* Instructions for the task
Below are the records. Reproduce exactly the lines from the one containing "Expand the alignment" through the final line, and omit any pictures.

Top of Provided records

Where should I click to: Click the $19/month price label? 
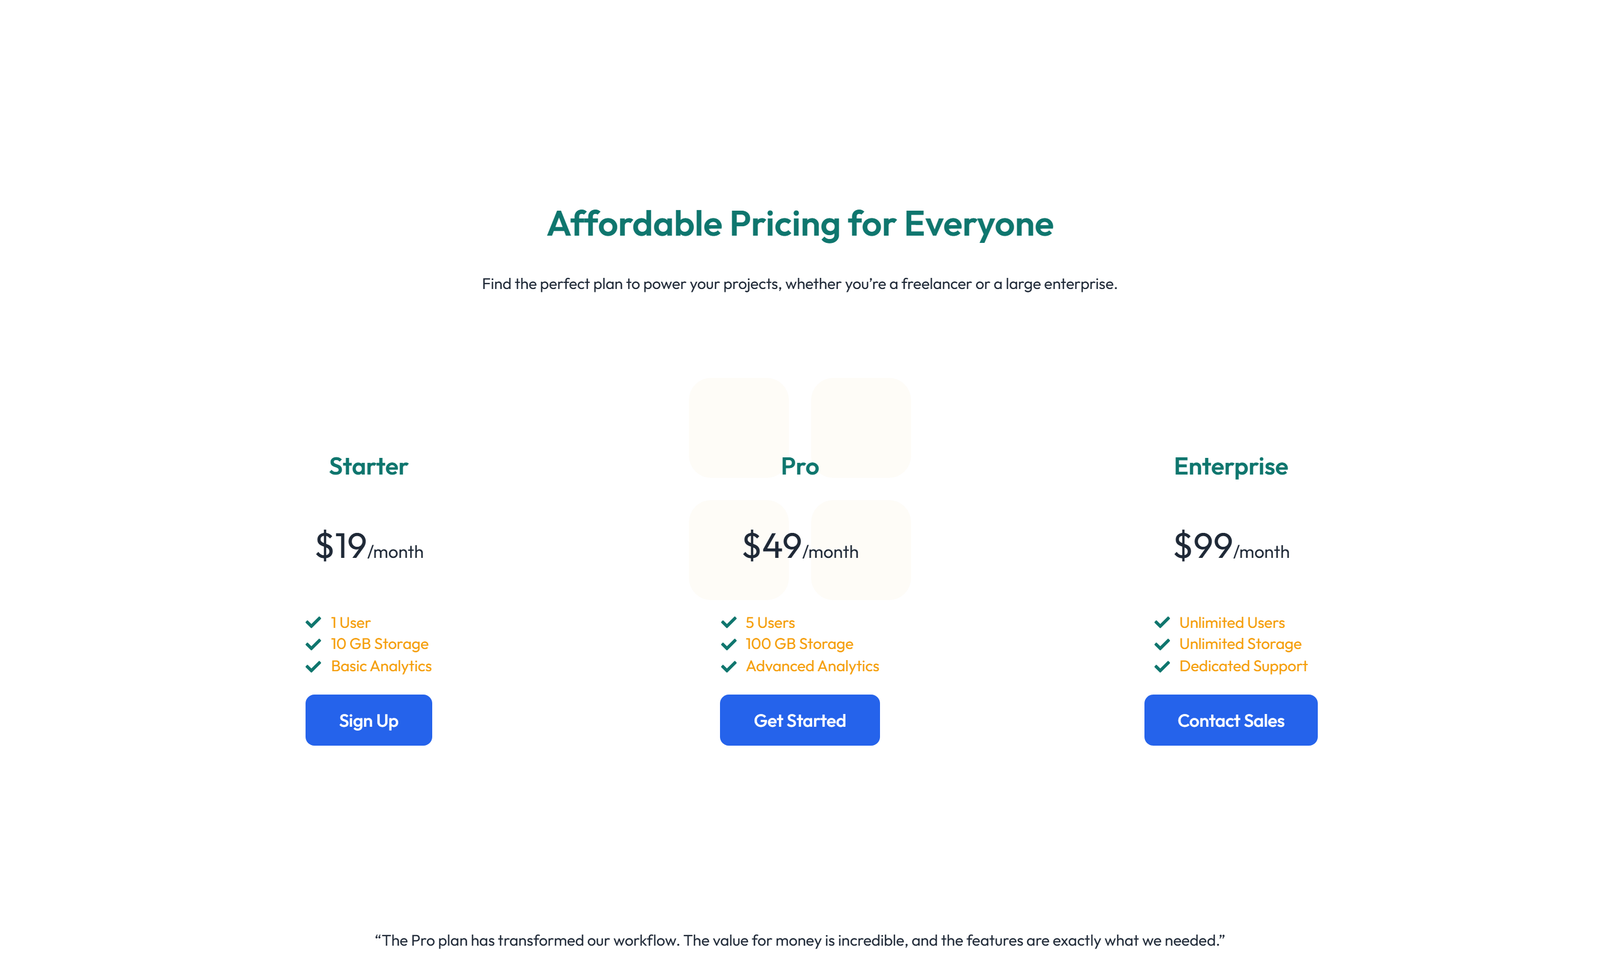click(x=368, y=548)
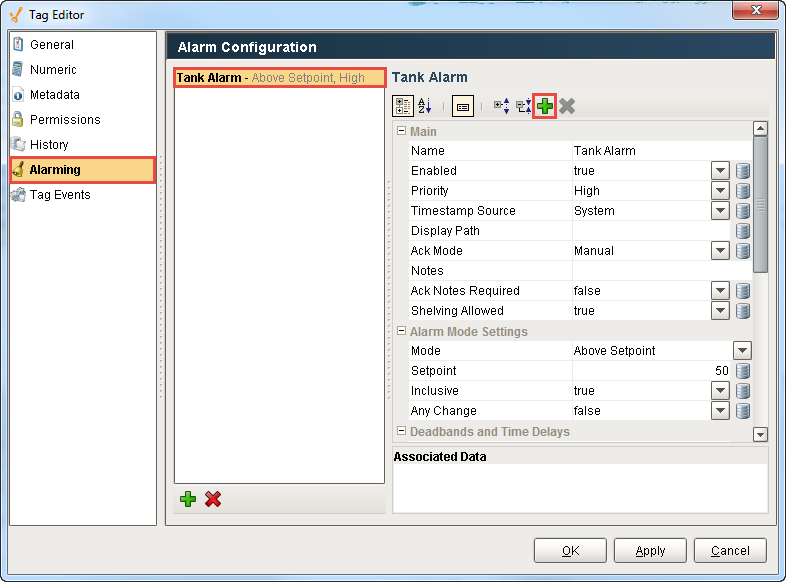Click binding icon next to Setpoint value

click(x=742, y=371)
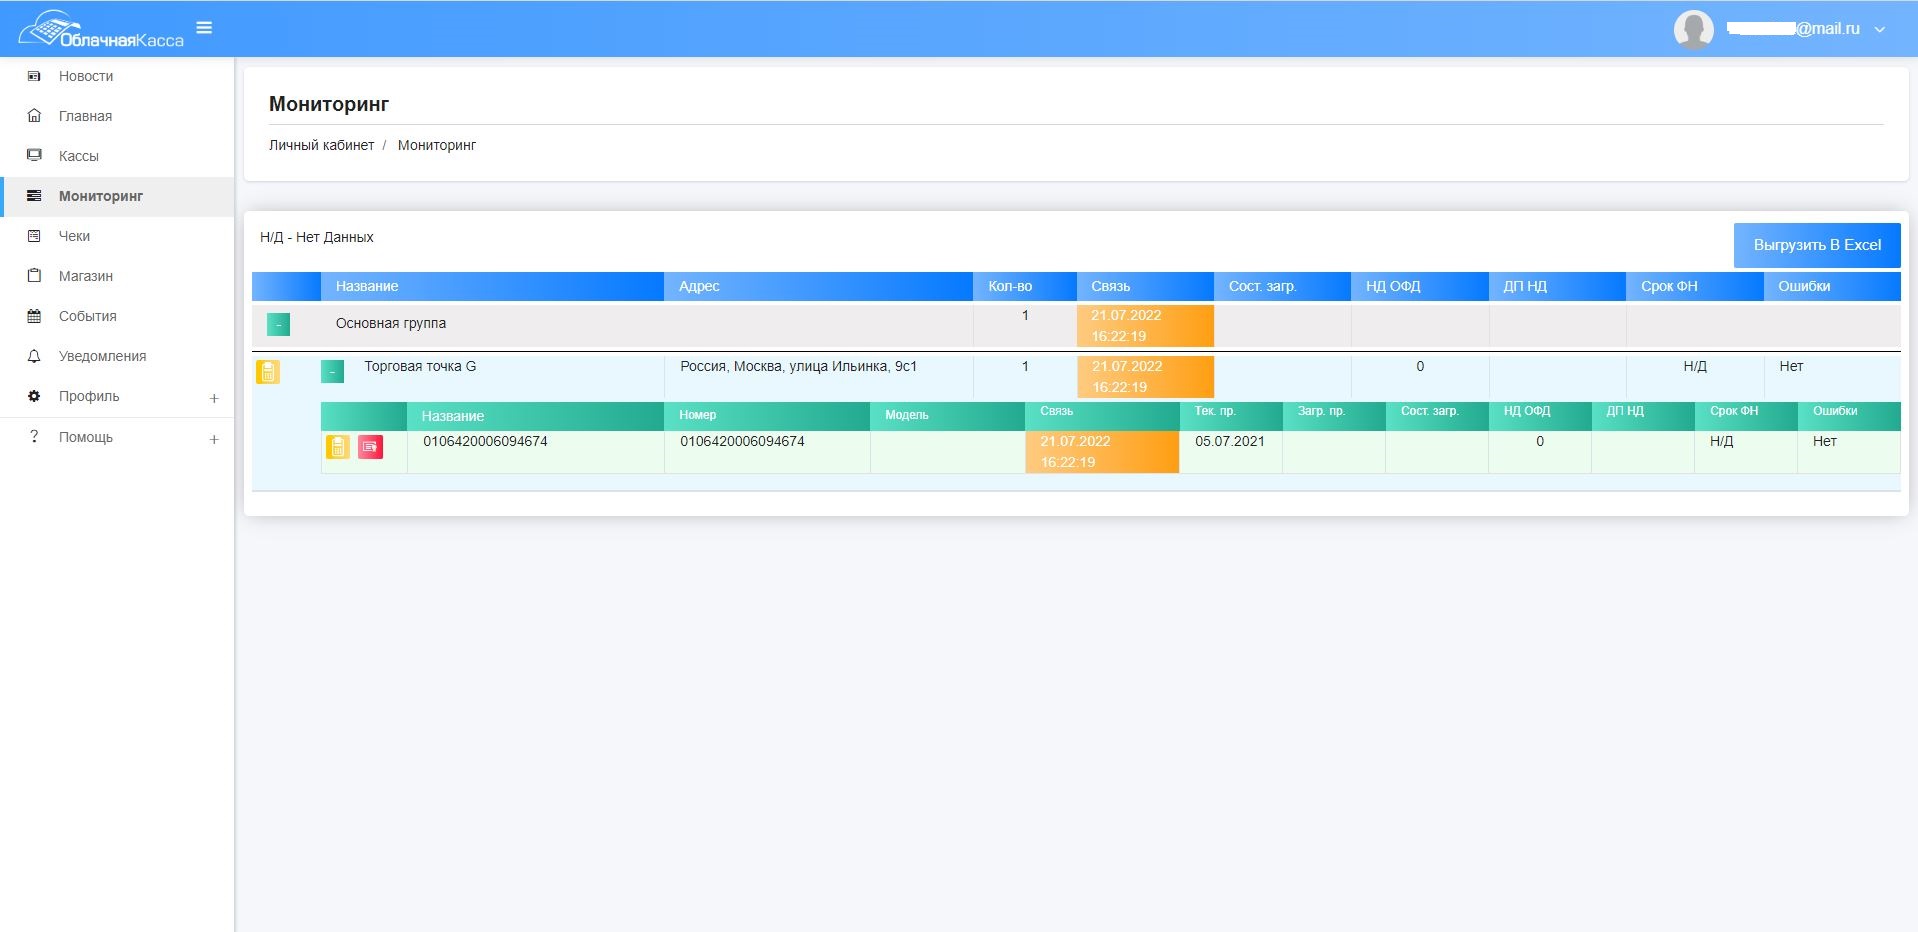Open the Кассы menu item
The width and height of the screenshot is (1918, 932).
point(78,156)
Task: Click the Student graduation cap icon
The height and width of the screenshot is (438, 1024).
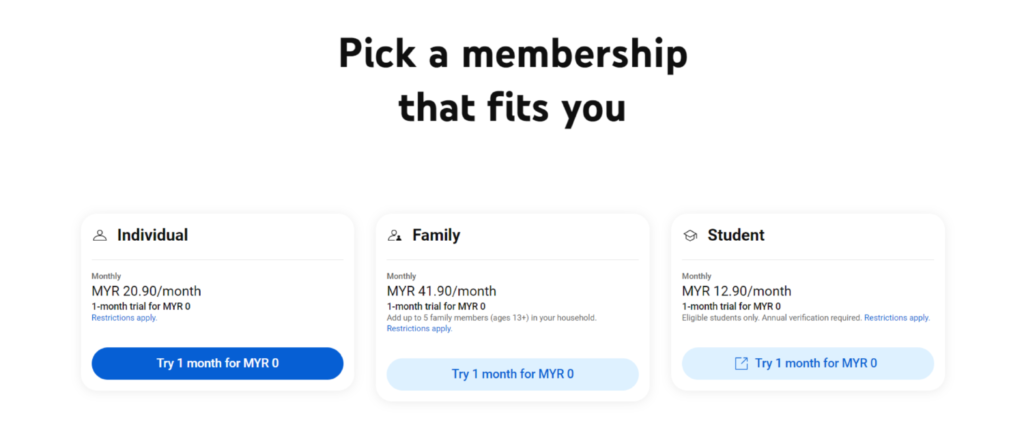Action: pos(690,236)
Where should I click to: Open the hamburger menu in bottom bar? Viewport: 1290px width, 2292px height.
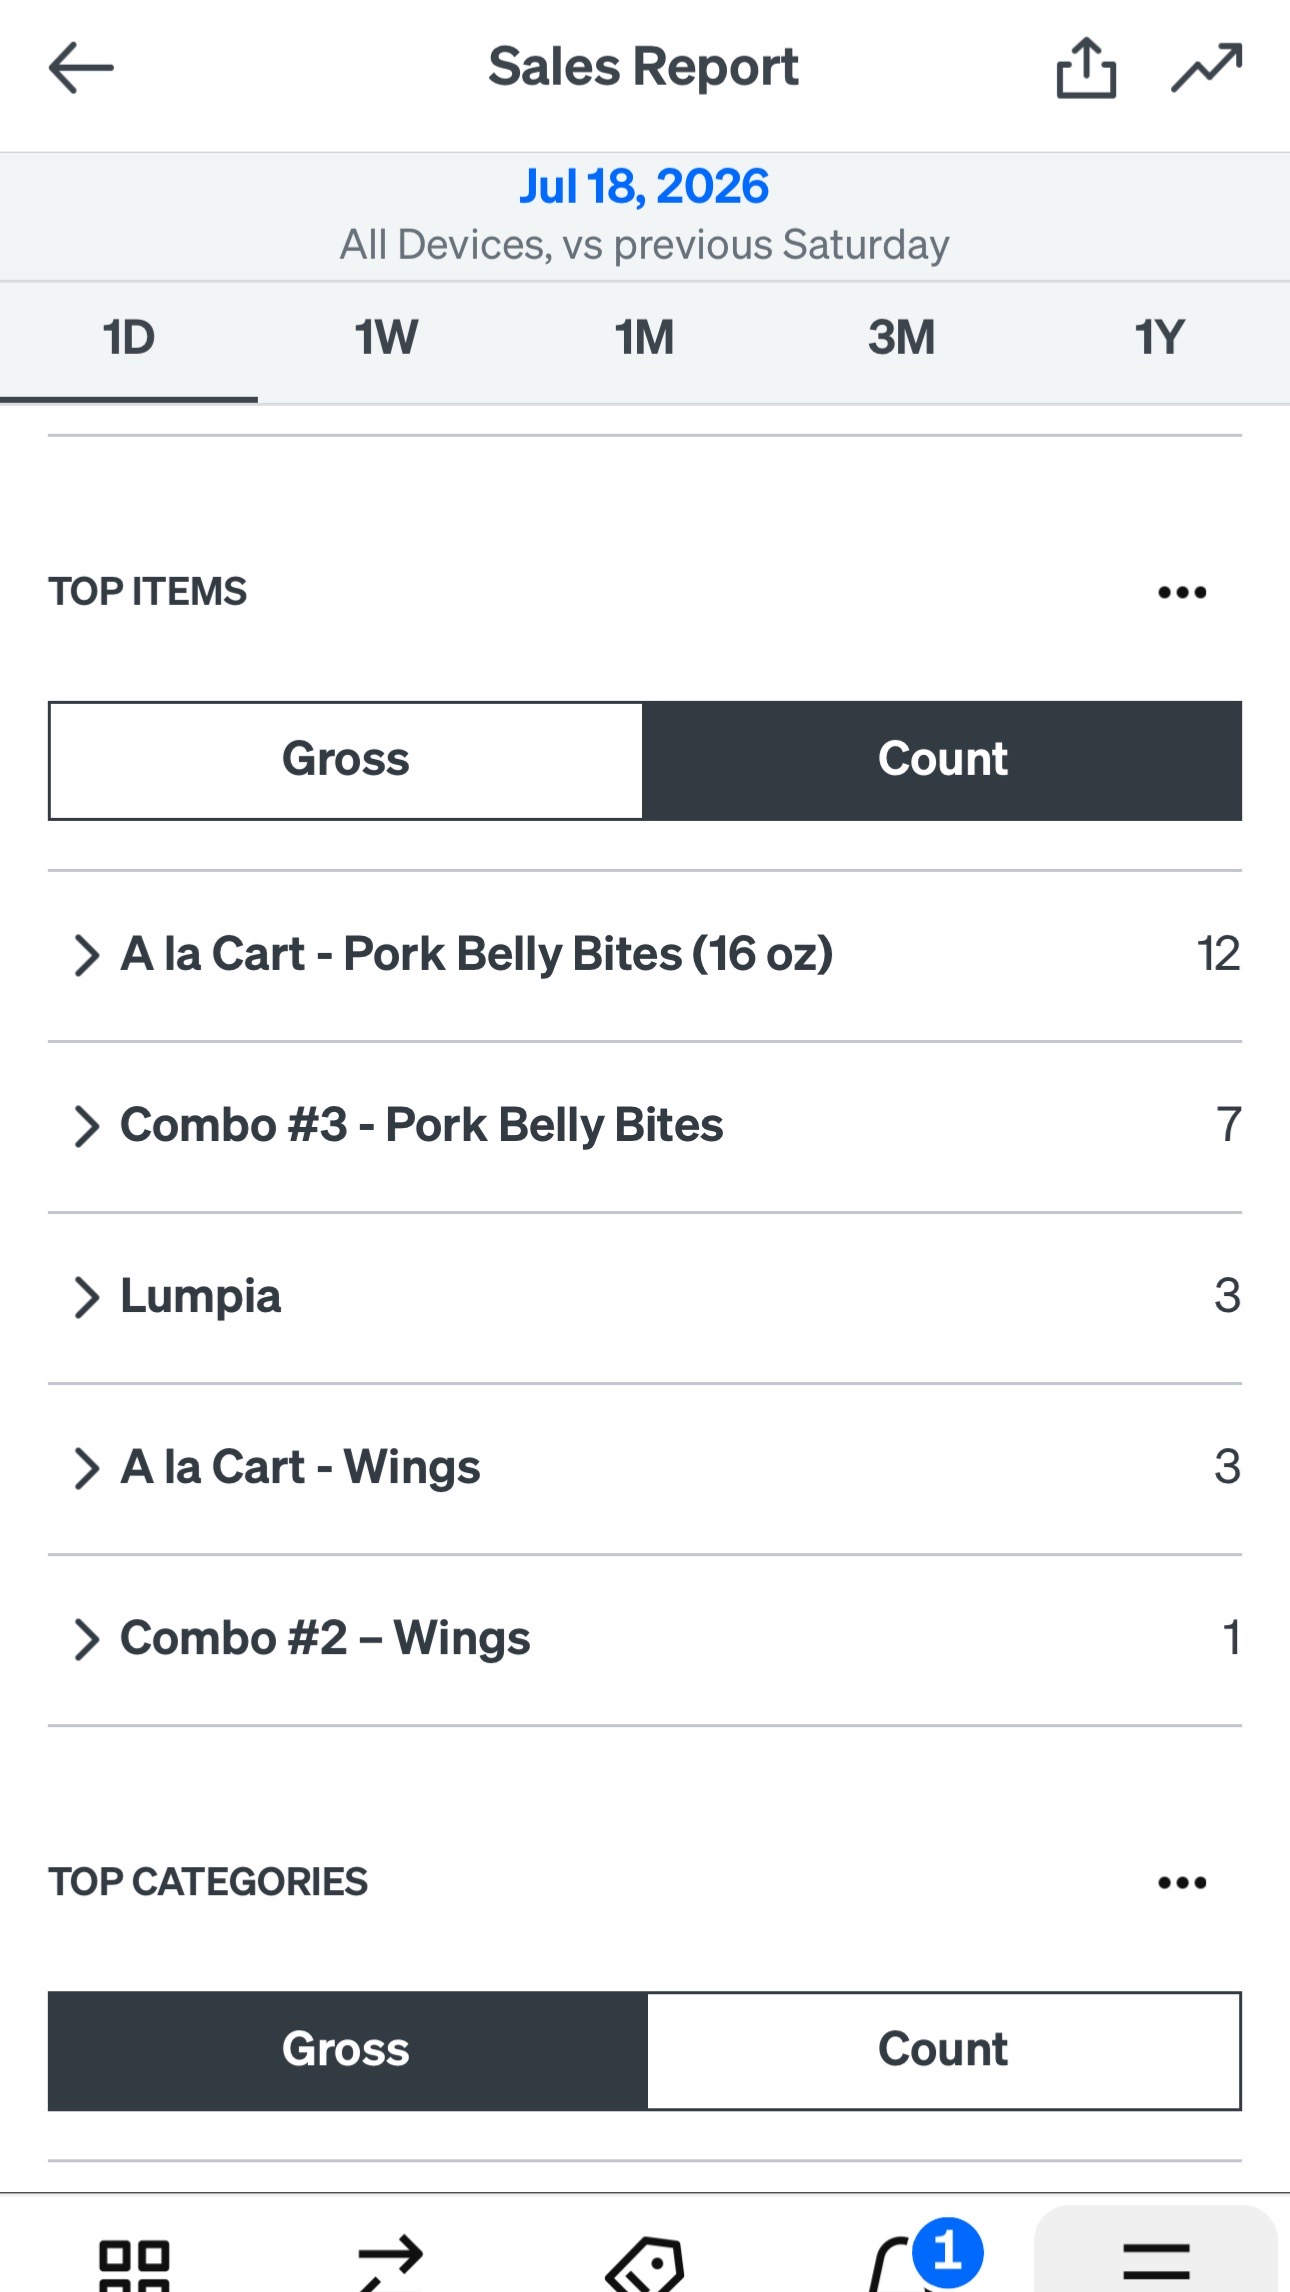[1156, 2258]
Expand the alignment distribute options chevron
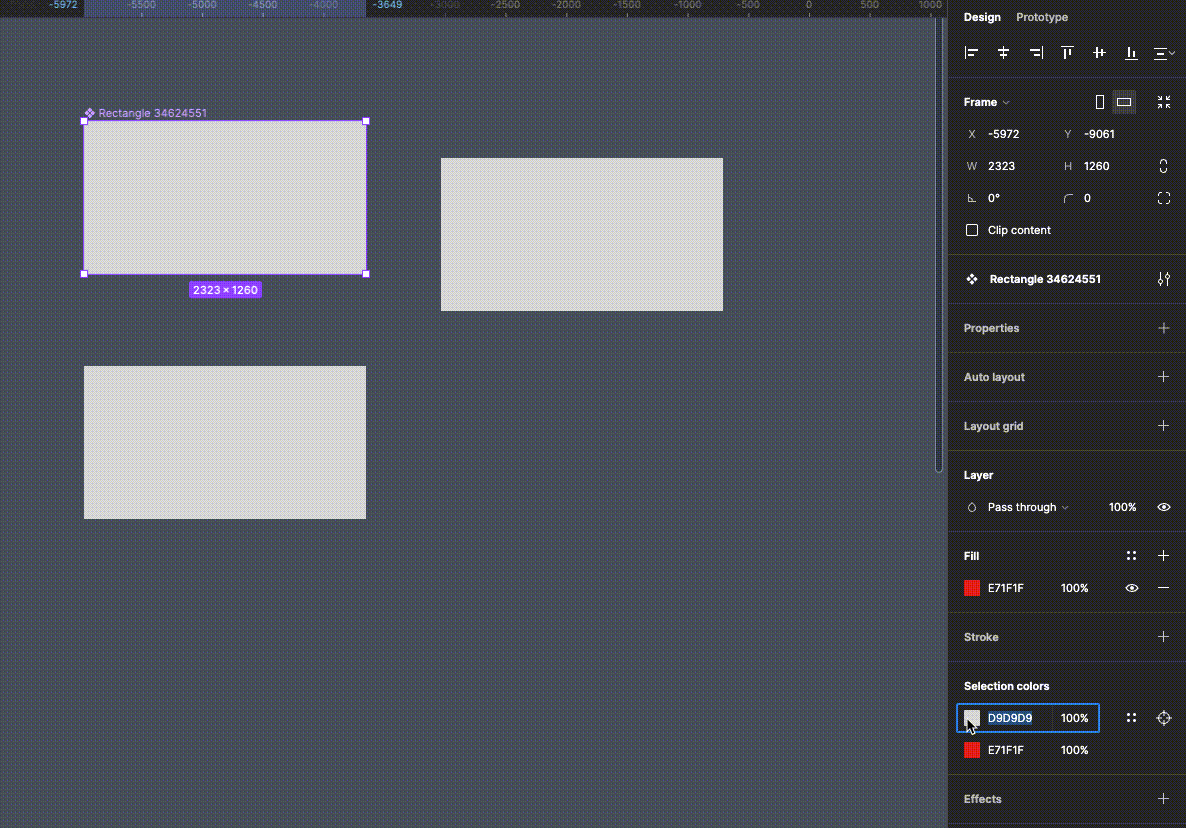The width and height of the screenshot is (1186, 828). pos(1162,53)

Bottom of Provided records

* Solution to the problem
Expand the alignment distribute options chevron
The width and height of the screenshot is (1186, 828). pos(1162,53)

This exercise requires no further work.